> **AIM OF THE TASK**: For each line of the data that includes the word "arrow", copy the line.
━━━━━ GIVEN INFORMATION
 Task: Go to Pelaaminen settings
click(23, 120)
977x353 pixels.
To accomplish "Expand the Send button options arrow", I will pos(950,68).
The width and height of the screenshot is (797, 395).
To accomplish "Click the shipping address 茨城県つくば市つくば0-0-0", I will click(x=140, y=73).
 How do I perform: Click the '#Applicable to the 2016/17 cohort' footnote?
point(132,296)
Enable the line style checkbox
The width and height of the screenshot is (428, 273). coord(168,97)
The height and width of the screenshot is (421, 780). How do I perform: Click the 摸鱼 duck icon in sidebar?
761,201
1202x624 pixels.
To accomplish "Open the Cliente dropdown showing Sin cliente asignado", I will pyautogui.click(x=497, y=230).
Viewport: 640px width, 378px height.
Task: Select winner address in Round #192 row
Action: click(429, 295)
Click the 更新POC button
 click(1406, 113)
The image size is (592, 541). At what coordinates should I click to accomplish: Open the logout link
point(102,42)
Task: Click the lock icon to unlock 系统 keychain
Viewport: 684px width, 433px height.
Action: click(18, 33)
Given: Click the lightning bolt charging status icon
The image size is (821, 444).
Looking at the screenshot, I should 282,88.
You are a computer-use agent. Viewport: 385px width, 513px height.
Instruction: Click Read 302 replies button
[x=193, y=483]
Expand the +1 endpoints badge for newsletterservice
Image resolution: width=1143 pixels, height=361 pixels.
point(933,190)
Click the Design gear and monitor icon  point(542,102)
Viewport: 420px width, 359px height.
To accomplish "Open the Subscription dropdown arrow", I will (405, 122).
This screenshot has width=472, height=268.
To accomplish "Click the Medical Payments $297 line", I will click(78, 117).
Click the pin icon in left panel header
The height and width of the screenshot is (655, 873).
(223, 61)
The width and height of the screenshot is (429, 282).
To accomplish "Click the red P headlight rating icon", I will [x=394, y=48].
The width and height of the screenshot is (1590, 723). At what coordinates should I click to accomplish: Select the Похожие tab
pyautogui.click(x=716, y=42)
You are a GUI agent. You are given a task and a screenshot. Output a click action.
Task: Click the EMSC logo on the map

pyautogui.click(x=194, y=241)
━━━━━━━━━━
> **TASK OUTPUT**:
To accomplish "Expand the Send button options arrow", I will pos(950,68).
To accomplish "Open the Subscription dropdown arrow", I will (405, 122).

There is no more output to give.